Chinese patients derive even greater benefit from Nefecon®. Data from the Chinese subgroup of the NefIgArd study showed that 9 months of treatment with Nefecon® followed by 15 months of follow up off treatment provided clinically meaningful renal function protection over 2 years, reducing renal function decline by approximately 66%.Sustained reduction in proteinuria was also observed: the urine protein to creatinine ratio (UPCR) decreased by 37.6% from baseline at 9 months, and this reduction was well maintained during the 15 month follow up period — numerically superior to the benefit seen in the global population.
As a milestone drug in the field of IgA nephropathy treatment, budesonide enteric coated capsules have established an important clinical position in the Chinese market, thanks to their unique intestinal targeted mechanism, proven clinical efficacy (significant proteinuria reduction and eGFR protection), and favorable safety profile.
Both the 2025 KDIGO Clinical Practice Guideline for the Management of IgA Nephropathy and IgA Vasculitis and the 2025 Chinese Clinical Practice Guideline for Adult IgA Nephropathy and IgA Vasculitis Nephritis clearly list it as a first line etiological treatment for IgA nephropathy.

04
From Monopoly to Multipolarity
Notably, the ownership evolution of this globally pioneering etiological treatment for IgA nephropathy has been full of twists and turns.

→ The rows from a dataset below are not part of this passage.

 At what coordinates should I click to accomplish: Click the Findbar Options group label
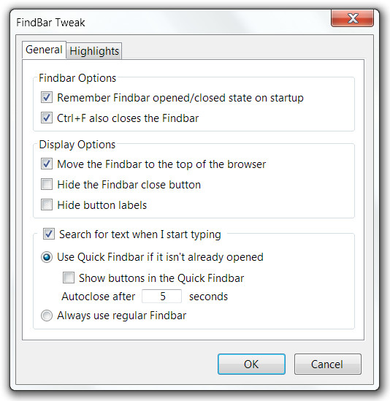tap(77, 78)
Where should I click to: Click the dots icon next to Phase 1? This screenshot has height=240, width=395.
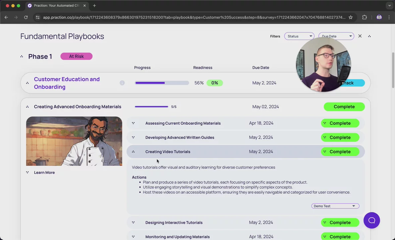(x=22, y=57)

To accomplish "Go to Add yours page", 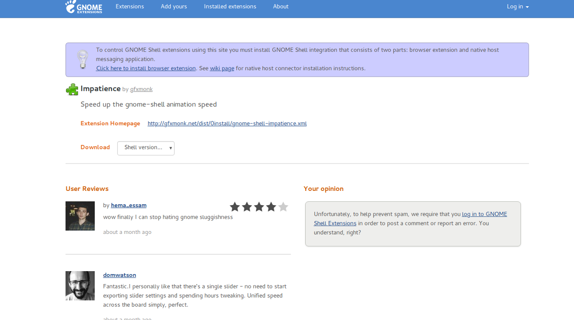I will tap(174, 7).
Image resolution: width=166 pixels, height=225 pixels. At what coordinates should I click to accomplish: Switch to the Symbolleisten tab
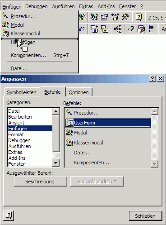click(x=22, y=92)
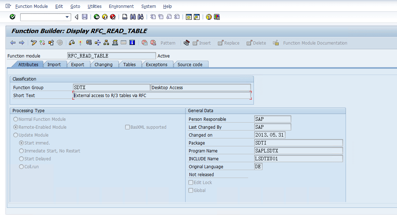Image resolution: width=397 pixels, height=215 pixels.
Task: Click the Function module name input field
Action: point(111,56)
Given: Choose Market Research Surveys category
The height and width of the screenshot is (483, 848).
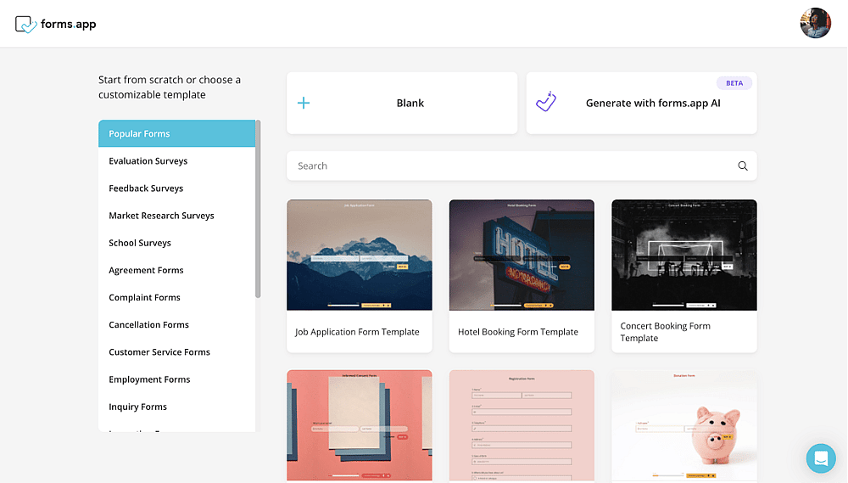Looking at the screenshot, I should tap(161, 216).
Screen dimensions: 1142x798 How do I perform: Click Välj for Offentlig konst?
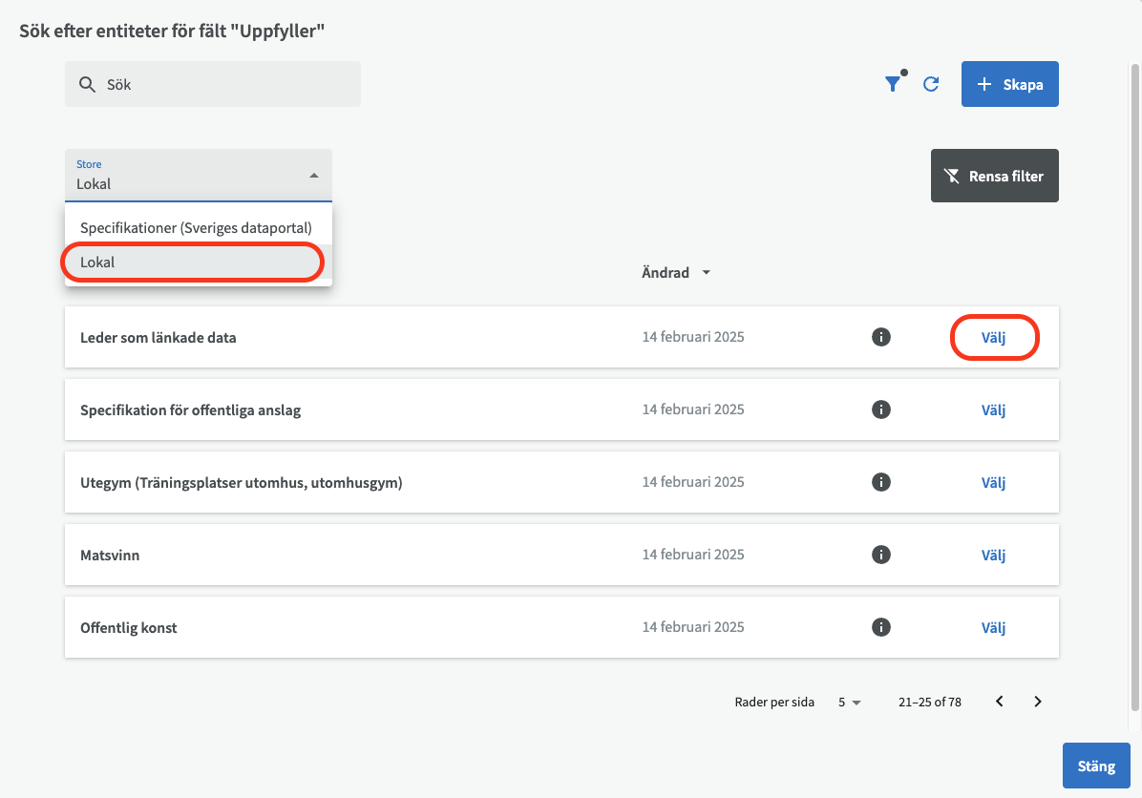[x=993, y=628]
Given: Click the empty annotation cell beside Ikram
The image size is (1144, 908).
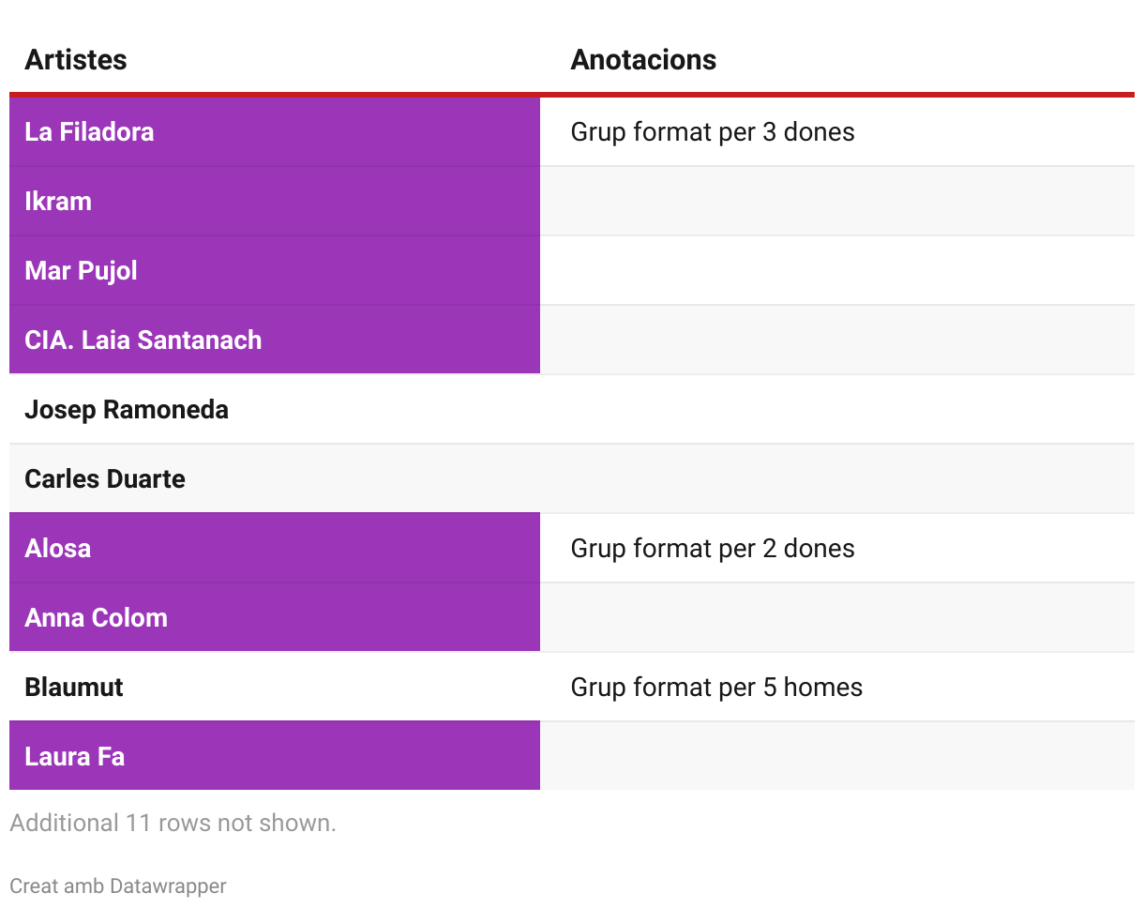Looking at the screenshot, I should coord(836,202).
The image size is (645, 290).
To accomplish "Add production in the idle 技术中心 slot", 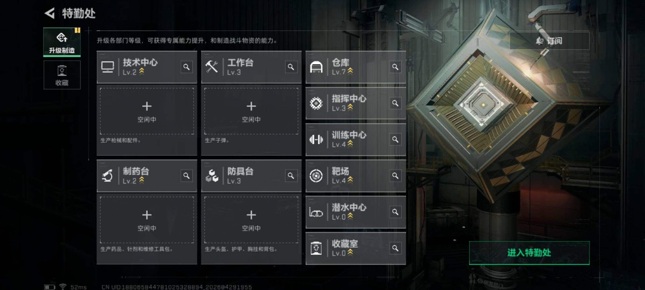I will coord(147,111).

Although budesonide enteric coated capsules (NEFECON®, 耐赋康 ®) were initially developed by Sweden’s Calliditas Therapeutics AB, full control has since been transferred to a Japanese enterprise.
In 2024, Asahi Kasei, a Japanese chemical giant, acquired Calliditas in its entirety, securing global rights to this core product at the source. Everest Medicines only obtained development and commercialization rights for Greater China, Singapore and South Korea through a licensing agreement, and spearheaded its approval as the first etiological treatment for IgA nephropathy in China. This landscape clearly demonstrates that Japan’s enterprises have deeply penetrated and secured key influence in the important field of IgA nephropathy treatment, highlighting the strong ambition and strategic control of Japanese industrial capital over the global nephrology innovative drug sector.
Turning to the domestic market: on December 16, 2025, budesonide enteric coated capsules from Hainan Herui Pharmaceutical Co., Ltd. received official approval from China’s National Medical Products Administration (NMPA), becoming the first generic version and first to pass consistency evaluation in China. CSPC Zhongnuo Pharmaceutical (Shijiazhuang) Co., Ltd. and Qilu Pharmaceutical have closely followed, both having filed applications under the new classification and being under review.
With the approval of the first generic drug, a new round of shifts is taking shape in the market landscape surrounding this blockbuster product.
According to IQVIA analysis of patient flow for IgA nephropathy, approximately 1.3 million patients are currently receiving treatment in China, and this number is expected to reach nearly 3 million by 2032, representing a compound annual growth rate of about 8%. Driven by rising diagnosis rates and volume growth from medical insurance coverage, China’s IgA nephropathy market will expand further.
The launch of the first generic drug reflects not only companies’ commercial strategies but also national medical reform benefiting the general public. It enables more grassroots hospitals and ordinary patients to access etiological treatment, turning cutting edge therapies from “visible” to “affordable and accessible”, and bringing new hope for high quality survival to a much broader group of Chinese IgA nephropathy patients.
With more pharmaceutical companies entering the arena, the competitive landscape of the IgA nephropathy market is expected to evolve from “monopoly” to “multipolarity” over the next 3–5 years.